Die Langeweile überwältigte die Kreativität. Es gab keinen Enthusiasmus, kein Wunder und keine Phantasie. Es gibt keine Tiefe oder Bedeutung, nur das übliche Geschäft. „Übliches Geschäft“ kann überall vorkommen: in Freundschaften, Ehen, Elternschaft, Arbeit, Kirche. Die Dinge, die ich gerade beschrieben habe, sind jedoch nicht das Problem. Sie sind das Symptom, genauso wie die Tiere und Geldwechsler im Tempel nicht das Problem sind. Sie sind die Symptome für etwas, das tiefer liegt. Das Problem liegt nicht so sehr im Tempel, sondern im menschlichen Herzen.

Das „übliche Geschäft“ wird aus der Vergesslichkeit geboren. Wir vergessen, dass wir wirklich der Tempel der Gegenwart Gottes sind. Wir vergessen, dass die ganze Schöpfung der Wohnsitz Gottes ist. Wir vergessen, dass, in welche Richtung wir uns auch wenden mögen, das Gesicht Gottes auf uns blickt. Und sobald wir diese Dinge über uns selbst, über andere oder über die Welt vergessen, wird das Leben zum „üblichen Geschäft“.

Ich denke, das ist es, was im Tempel passiert ist.

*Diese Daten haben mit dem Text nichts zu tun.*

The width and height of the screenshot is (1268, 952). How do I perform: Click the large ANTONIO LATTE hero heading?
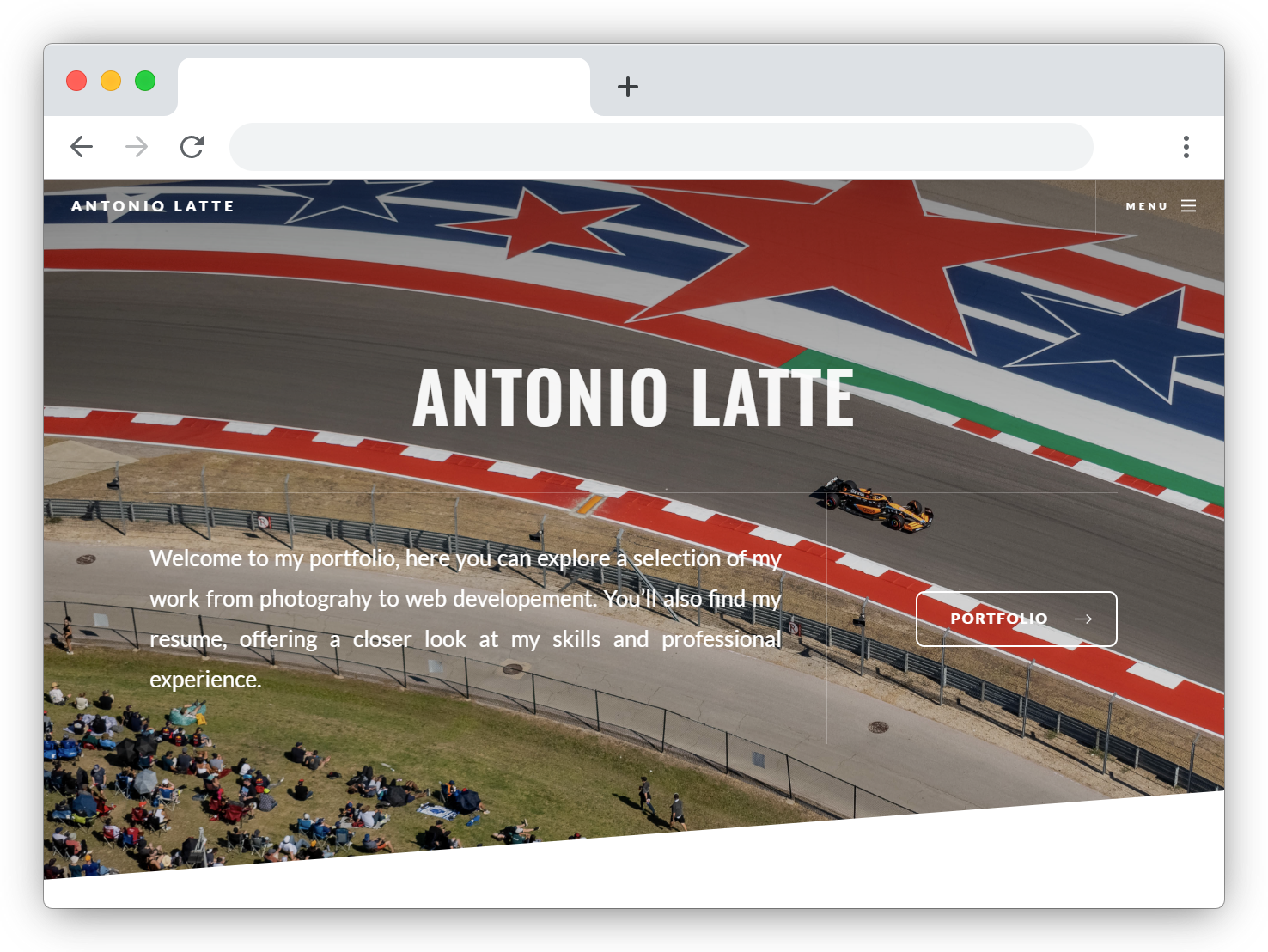(633, 398)
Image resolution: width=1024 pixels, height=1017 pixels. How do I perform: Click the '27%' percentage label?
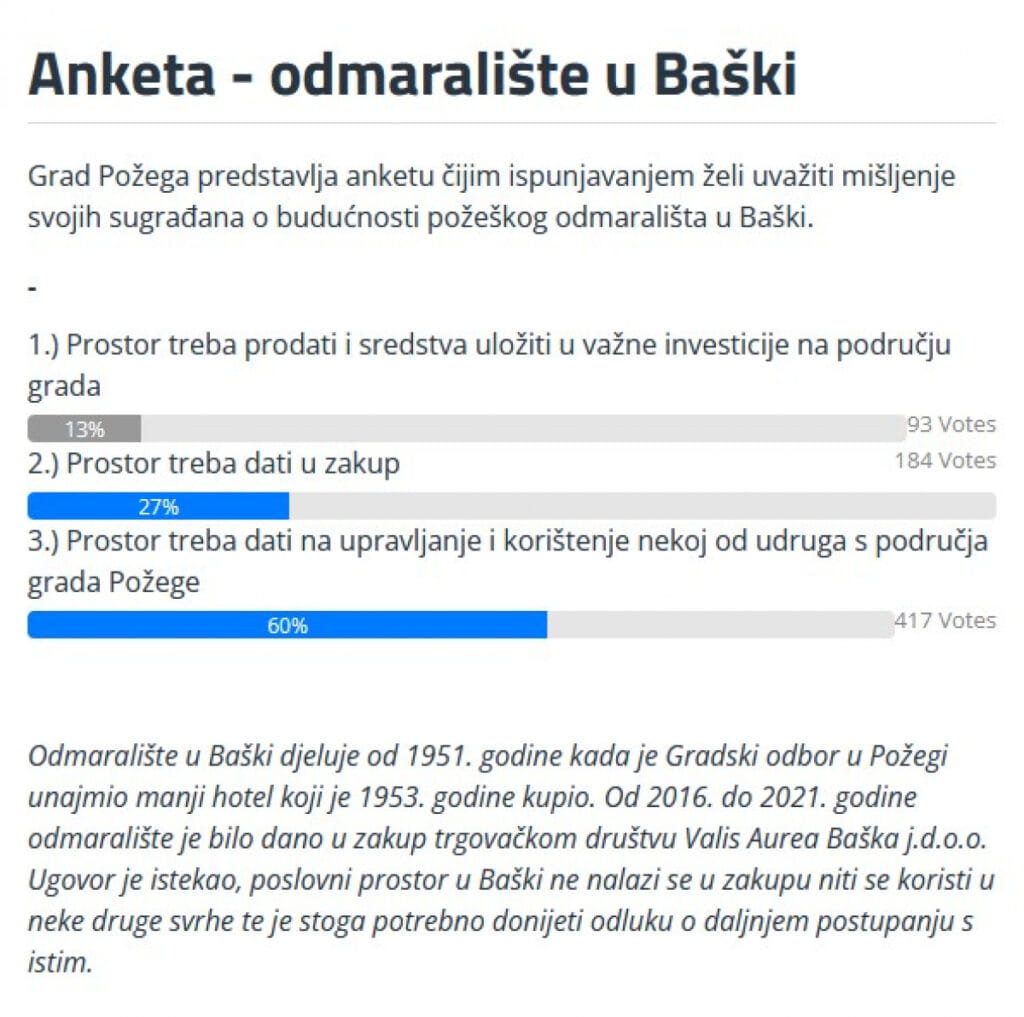(x=158, y=507)
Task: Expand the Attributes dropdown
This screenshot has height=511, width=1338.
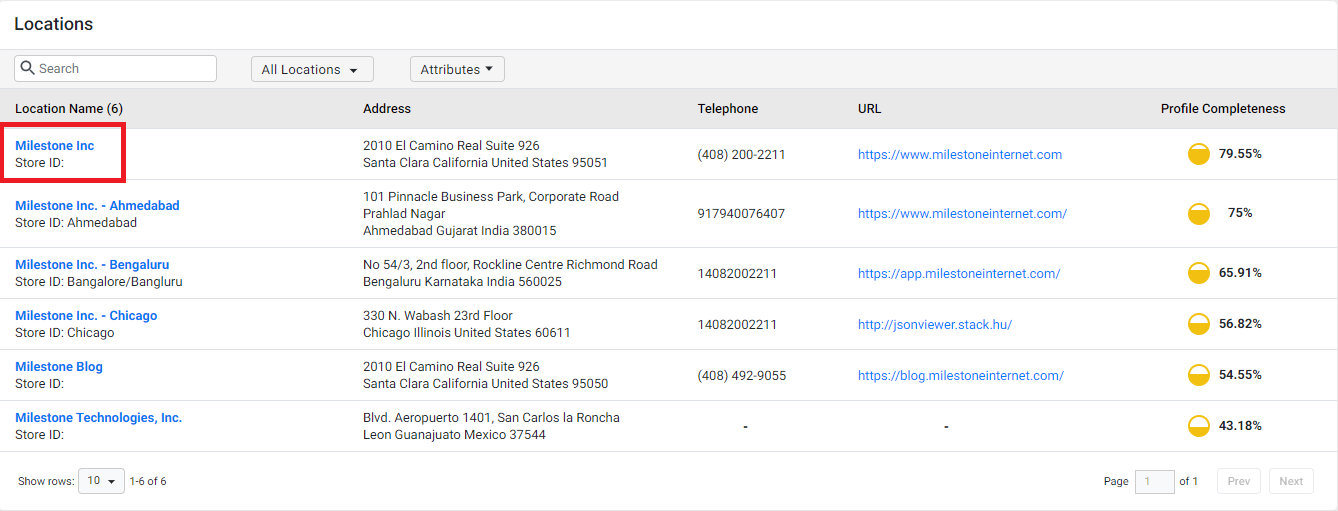Action: [457, 69]
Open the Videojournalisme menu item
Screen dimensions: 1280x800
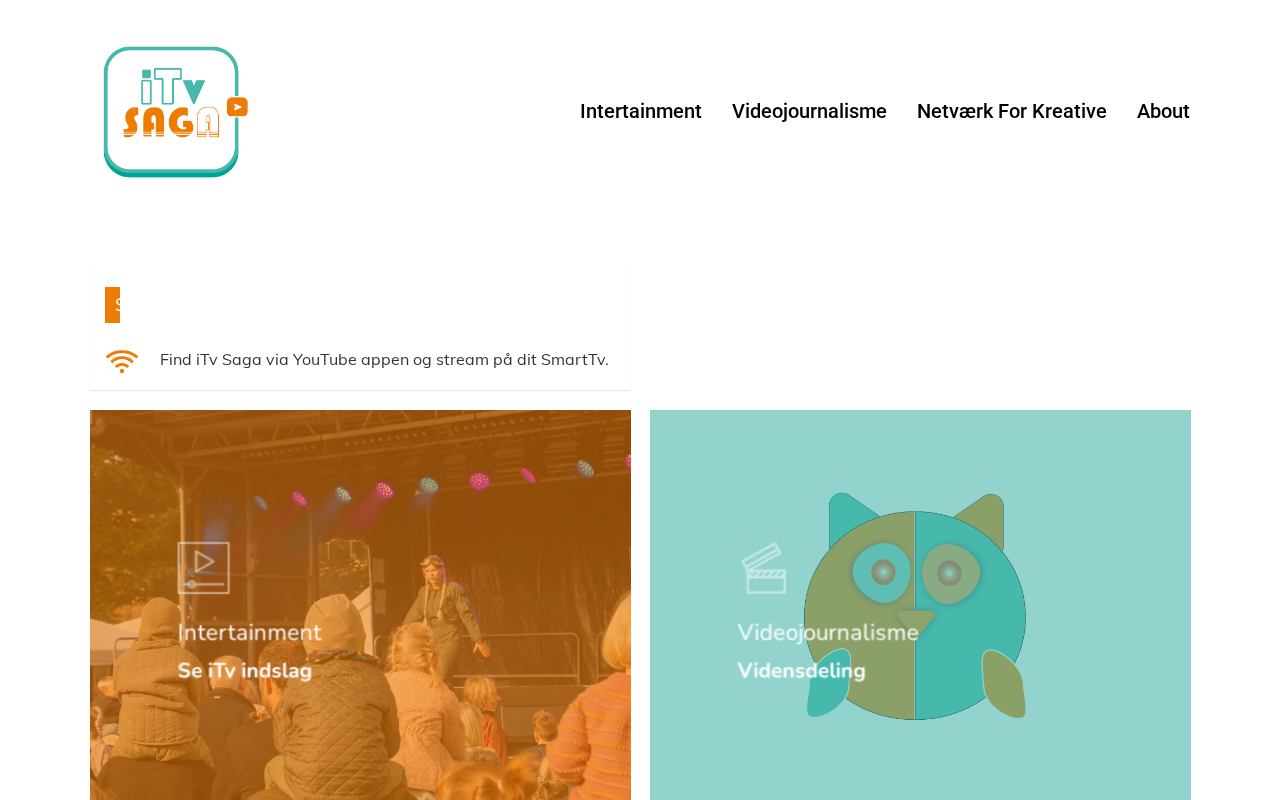(x=809, y=112)
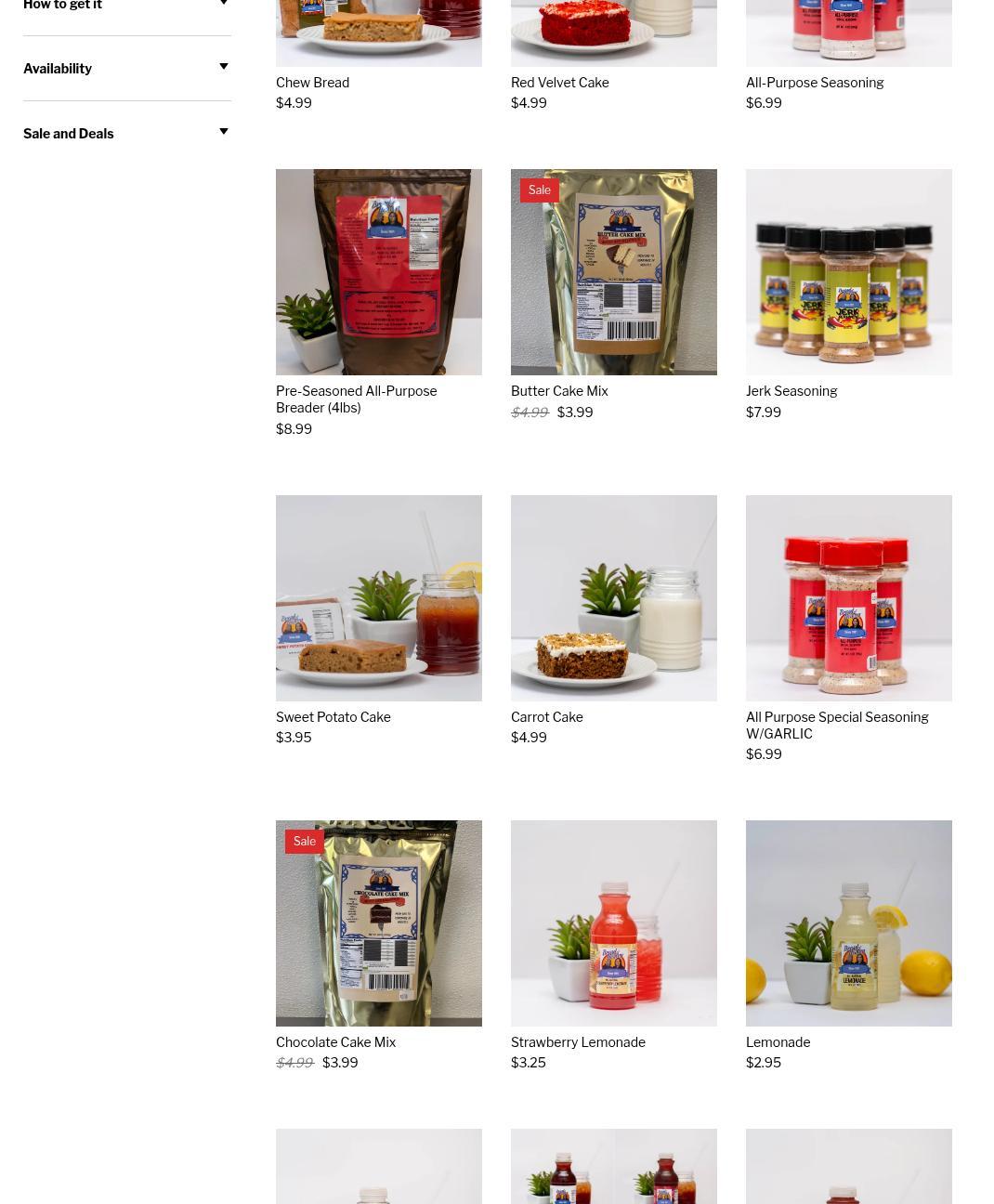Viewport: 994px width, 1204px height.
Task: Open the Chocolate Cake Mix title link
Action: pos(335,1042)
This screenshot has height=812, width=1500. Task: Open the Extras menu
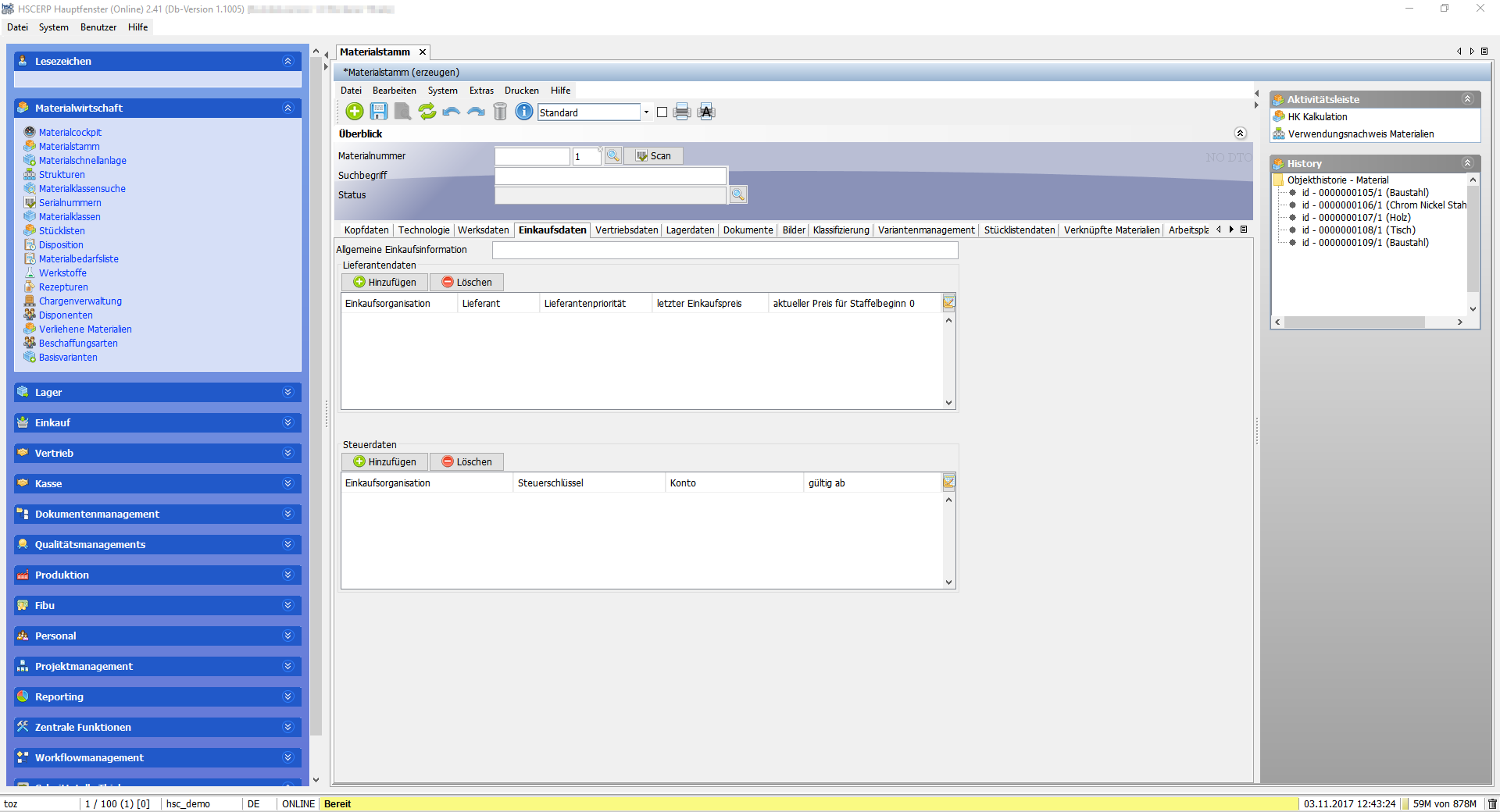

Sie sahen weder sich selbst noch einander als den wahren Tempel Gottes. Es drehte sich alles um den von Menschen gebauten Tempel, die Tiere und die Münzen. Sie hatten vergessen, dass Gott mehr an ihnen interessiert war als an ihren Festen und dass Gott sie mehr wollte als ihre Opfergaben.

Der Tempel als Symbol für unser christliches Leben

Wenn wir vergessen, dass wir der Tempel Gottes sind, kann das Leben leicht zu einer Reihe von Handlungen werden. Beziehungen und Intimität gehen verloren. Prioritäten werden neu geordnet. Das Verdienen des Lebensunterhalts ersetzt das Leben. Das Leben wird zu einem Marktplatz und nicht zu einem Ort der Begegnung mit dem Heiligen in uns selbst und in den anderen. Das ist es, was Jesus umwirft und aus dem Tempel vertreibt.

In seinen Briefen an die Korinther sagt Paulus, dass auch unsere Leiber Tempel sind – die Wohnstätte des Heiligen Geistes (1Kor 3,16; 6,19; 2Kor 6,16; 1Pet 2,5). Es ist der Leib Jesus, der zum neuen Tempel werden wird – der Ort, an den die Menschen kommen können, um Gott zu begegnen.

Unabhängig davon, wer wir sind, was wir getan oder unterlassen haben, oder wie wir unser Leben sehen oder beurteilen, sind wir der Tempel Gottes, und es gibt einen, der im Tempel unseres Lebens steht und die „üblichen Geschäfte“ unterbricht.

Jesus beansprucht eine neue Form der Gottesbegegnung: In seiner eigenen Person, in ihm, dem Sohn Gottes, kann man Gott finden. Jesus selbst ist der Ort der Gegenwart Gottes. Es braucht nicht mehr blutige Opfer von Tieren. Jesus selbst wird das wahre Opfer sein. – Er wird sein Leben hingeben als Lösegeld für viele.

„Jesus aber meinte den Tempel seines Leibes.“ Amen.